Short exercise: Replace "top bar" with "title bar" throughout the lines below and leave everything else unchanged.

Input records:
※

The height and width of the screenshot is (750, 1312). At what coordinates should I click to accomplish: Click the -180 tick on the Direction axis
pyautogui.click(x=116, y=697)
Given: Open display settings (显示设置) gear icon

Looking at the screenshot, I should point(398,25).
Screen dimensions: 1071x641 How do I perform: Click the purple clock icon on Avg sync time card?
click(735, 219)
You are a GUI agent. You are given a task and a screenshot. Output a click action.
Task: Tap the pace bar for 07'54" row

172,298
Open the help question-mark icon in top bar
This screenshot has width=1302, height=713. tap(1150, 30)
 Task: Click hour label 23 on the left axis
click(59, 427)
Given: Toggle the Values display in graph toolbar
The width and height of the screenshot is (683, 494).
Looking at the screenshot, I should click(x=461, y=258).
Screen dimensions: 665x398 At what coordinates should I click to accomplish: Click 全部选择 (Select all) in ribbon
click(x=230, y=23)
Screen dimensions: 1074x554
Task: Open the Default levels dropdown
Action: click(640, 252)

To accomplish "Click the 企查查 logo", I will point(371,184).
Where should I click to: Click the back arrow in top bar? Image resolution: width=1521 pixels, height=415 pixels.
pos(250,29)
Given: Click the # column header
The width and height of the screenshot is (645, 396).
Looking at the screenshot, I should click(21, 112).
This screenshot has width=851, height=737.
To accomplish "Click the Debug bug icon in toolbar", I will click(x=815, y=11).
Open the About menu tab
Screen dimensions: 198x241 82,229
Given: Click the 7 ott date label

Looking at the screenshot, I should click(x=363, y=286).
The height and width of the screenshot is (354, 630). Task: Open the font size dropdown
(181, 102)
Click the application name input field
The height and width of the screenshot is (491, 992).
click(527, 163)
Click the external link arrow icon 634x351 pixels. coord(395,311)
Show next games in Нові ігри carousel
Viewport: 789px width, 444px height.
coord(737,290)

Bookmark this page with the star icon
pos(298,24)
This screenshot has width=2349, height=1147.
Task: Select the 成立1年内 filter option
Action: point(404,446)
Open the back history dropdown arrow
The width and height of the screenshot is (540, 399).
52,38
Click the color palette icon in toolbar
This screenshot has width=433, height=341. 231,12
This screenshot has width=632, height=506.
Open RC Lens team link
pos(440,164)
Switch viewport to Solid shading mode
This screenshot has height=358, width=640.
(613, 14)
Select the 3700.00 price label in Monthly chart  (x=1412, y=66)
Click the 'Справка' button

※

The answer:
The height and width of the screenshot is (750, 1312). At what coordinates should I click to accomplish: Click the -180 tick on the Direction axis
pyautogui.click(x=116, y=697)
Given: Open display settings (显示设置) gear icon

Looking at the screenshot, I should point(398,25).
Screen dimensions: 1071x641 How do I perform: Click the purple clock icon on Avg sync time card?
click(735, 219)
You are a GUI agent. You are given a task and a screenshot. Output a click action.
Task: Tap the pace bar for 07'54" row

172,298
Open the help question-mark icon in title bar
This screenshot has width=1302, height=713. tap(1150, 30)
 Task: Click hour label 23 on the left axis
click(59, 427)
Given: Toggle the Values display in graph toolbar
The width and height of the screenshot is (683, 494).
Looking at the screenshot, I should click(x=461, y=258).
Screen dimensions: 665x398 At what coordinates should I click to accomplish: Click 全部选择 (Select all) in ribbon
click(x=230, y=23)
Screen dimensions: 1074x554
Task: Open the Default levels dropdown
Action: click(640, 252)

To accomplish "Click the 企查查 logo", I will point(371,184).
Where should I click to: Click the back arrow in title bar? Image resolution: width=1521 pixels, height=415 pixels.
pos(250,29)
Given: Click the # column header
The width and height of the screenshot is (645, 396).
Looking at the screenshot, I should click(21, 112).
This screenshot has width=851, height=737.
To accomplish "Click the Debug bug icon in toolbar", I will click(x=815, y=11).
Open the About menu tab
Screen dimensions: 198x241 82,229
Given: Click the 7 ott date label

Looking at the screenshot, I should click(x=363, y=286).
The height and width of the screenshot is (354, 630). Task: Open the font size dropdown
(181, 102)
Click the application name input field
The height and width of the screenshot is (491, 992).
click(527, 163)
Click the external link arrow icon 634x351 pixels. coord(395,311)
Show next games in Нові ігри carousel
Viewport: 789px width, 444px height.
coord(737,290)

Bookmark this page with the star icon
pos(298,24)
This screenshot has width=2349, height=1147.
Task: Select the 成立1年内 filter option
Action: point(404,446)
Open the back history dropdown arrow
The width and height of the screenshot is (540, 399).
52,38
Click the color palette icon in toolbar
This screenshot has width=433, height=341. 231,12
This screenshot has width=632, height=506.
Open RC Lens team link
pos(440,164)
Switch viewport to Solid shading mode
This screenshot has height=358, width=640.
(613, 14)
Select the 3700.00 price label in Monthly chart  (x=1412, y=66)
Click the 'Справка' button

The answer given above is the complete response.